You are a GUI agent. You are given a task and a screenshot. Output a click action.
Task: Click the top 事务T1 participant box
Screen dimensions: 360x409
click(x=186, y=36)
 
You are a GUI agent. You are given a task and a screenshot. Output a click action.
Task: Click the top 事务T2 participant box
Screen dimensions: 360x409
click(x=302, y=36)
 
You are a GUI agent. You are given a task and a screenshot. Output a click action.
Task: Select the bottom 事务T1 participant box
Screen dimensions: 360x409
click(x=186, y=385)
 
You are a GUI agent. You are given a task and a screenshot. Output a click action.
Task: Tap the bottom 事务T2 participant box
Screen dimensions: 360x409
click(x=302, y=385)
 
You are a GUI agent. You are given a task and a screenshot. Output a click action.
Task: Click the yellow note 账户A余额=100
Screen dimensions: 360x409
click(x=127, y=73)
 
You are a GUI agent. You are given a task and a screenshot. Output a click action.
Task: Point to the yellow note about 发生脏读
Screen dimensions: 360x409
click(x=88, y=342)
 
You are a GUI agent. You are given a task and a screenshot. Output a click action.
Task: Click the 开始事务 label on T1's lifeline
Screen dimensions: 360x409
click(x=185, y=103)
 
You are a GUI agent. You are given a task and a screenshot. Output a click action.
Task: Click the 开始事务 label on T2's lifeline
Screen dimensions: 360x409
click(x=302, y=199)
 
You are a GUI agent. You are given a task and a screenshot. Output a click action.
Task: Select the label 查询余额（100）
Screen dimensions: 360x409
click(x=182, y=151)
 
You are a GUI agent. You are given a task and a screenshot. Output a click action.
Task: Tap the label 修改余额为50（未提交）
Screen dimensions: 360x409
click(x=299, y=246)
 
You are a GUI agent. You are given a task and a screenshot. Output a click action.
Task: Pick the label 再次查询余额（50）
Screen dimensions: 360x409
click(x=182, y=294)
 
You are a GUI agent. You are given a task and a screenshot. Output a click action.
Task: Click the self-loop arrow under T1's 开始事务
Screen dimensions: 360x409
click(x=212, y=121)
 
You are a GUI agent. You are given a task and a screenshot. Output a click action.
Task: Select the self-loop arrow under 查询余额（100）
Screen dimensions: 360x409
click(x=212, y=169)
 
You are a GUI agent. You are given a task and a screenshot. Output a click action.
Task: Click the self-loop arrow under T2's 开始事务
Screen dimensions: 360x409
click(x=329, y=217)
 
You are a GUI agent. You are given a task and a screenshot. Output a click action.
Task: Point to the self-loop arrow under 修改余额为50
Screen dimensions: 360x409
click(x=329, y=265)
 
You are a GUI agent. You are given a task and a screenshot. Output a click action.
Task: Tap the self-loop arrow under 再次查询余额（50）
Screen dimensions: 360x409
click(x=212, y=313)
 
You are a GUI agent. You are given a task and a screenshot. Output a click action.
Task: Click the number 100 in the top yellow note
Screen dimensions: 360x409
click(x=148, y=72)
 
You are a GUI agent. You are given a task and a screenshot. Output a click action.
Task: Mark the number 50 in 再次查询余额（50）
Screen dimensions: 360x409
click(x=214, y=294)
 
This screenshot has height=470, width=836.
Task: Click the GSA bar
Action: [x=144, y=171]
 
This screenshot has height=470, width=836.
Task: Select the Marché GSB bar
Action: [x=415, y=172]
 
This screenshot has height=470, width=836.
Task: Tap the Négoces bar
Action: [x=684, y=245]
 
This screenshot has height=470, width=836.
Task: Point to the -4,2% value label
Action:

::::

**WHAT THE EXERCISE ASKS:**
Could you reproduce every one of the records above word for word?

**TASK OUTPUT:**
You are a GUI agent. You are given a task and a screenshot. Output a click action.
Task: Click the top 事务T1 participant box
Screen dimensions: 360x409
click(x=186, y=36)
 
You are a GUI agent. You are given a task and a screenshot. Output a click action.
Task: Click the top 事务T2 participant box
Screen dimensions: 360x409
click(x=302, y=36)
 
You are a GUI agent. You are given a task and a screenshot. Output a click action.
Task: Select the bottom 事务T1 participant box
Screen dimensions: 360x409
click(x=186, y=385)
 
You are a GUI agent. You are given a task and a screenshot. Output a click action.
Task: Tap the bottom 事务T2 participant box
Screen dimensions: 360x409
click(x=302, y=385)
 
You are a GUI agent. You are given a task and a screenshot. Output a click action.
Task: Click the yellow note 账户A余额=100
Screen dimensions: 360x409
click(x=127, y=73)
 
You are a GUI agent. You are given a task and a screenshot. Output a click action.
Task: Point to the yellow note about 发生脏读
Screen dimensions: 360x409
click(x=88, y=342)
 
You are a GUI agent. You are given a task and a screenshot. Output a click action.
Task: Click the 开始事务 label on T1's lifeline
Screen dimensions: 360x409
click(x=185, y=103)
 
You are a GUI agent. You are given a task and a screenshot. Output a click action.
Task: Click the 开始事务 label on T2's lifeline
Screen dimensions: 360x409
click(x=302, y=199)
 
You are a GUI agent. You are given a task and a screenshot. Output a click action.
Task: Select the label 查询余额（100）
Screen dimensions: 360x409
click(x=182, y=151)
 
You are a GUI agent. You are given a task and a screenshot. Output a click action.
Task: Tap the label 修改余额为50（未提交）
Screen dimensions: 360x409
click(x=299, y=246)
 
You are a GUI agent. You are given a task and a screenshot. Output a click action.
Task: Pick the label 再次查询余额（50）
Screen dimensions: 360x409
click(x=182, y=294)
 
You are a GUI agent. You are given a task and a screenshot. Output a click action.
Task: Click the self-loop arrow under T1's 开始事务
Screen dimensions: 360x409
click(x=212, y=121)
 
You are a GUI agent. You are given a task and a screenshot. Output a click action.
Task: Select the self-loop arrow under 查询余额（100）
Screen dimensions: 360x409
click(x=212, y=169)
 
You are a GUI agent. You are given a task and a screenshot. Output a click action.
Task: Click the self-loop arrow under T2's 开始事务
Screen dimensions: 360x409
click(x=329, y=217)
 
You are a GUI agent. You are given a task and a screenshot. Output a click action.
Task: Point to the self-loop arrow under 修改余额为50
Screen dimensions: 360x409
click(x=329, y=265)
 
You are a GUI agent. You are given a task and a screenshot. Output a click action.
Task: Tap the self-loop arrow under 再次查询余额（50）
Screen dimensions: 360x409
click(x=212, y=313)
 
You are a GUI agent. You are given a task and a screenshot. Output a click action.
Task: Click the number 100 in the top yellow note
Screen dimensions: 360x409
click(x=148, y=72)
 
You are a GUI agent. You are given a task and a screenshot. Output a click action.
Task: Mark the number 50 in 再次查询余额（50）
Screen dimensions: 360x409
click(x=214, y=294)
 
This screenshot has height=470, width=836.
Task: Click the GSA bar
Action: [x=144, y=171]
 
This screenshot has height=470, width=836.
Task: Select the Marché GSB bar
Action: [x=415, y=172]
 
This screenshot has height=470, width=836.
Task: Tap the Négoces bar
Action: [x=684, y=245]
 
This screenshot has height=470, width=836.
Task: Point to the -4,2% value label
Action:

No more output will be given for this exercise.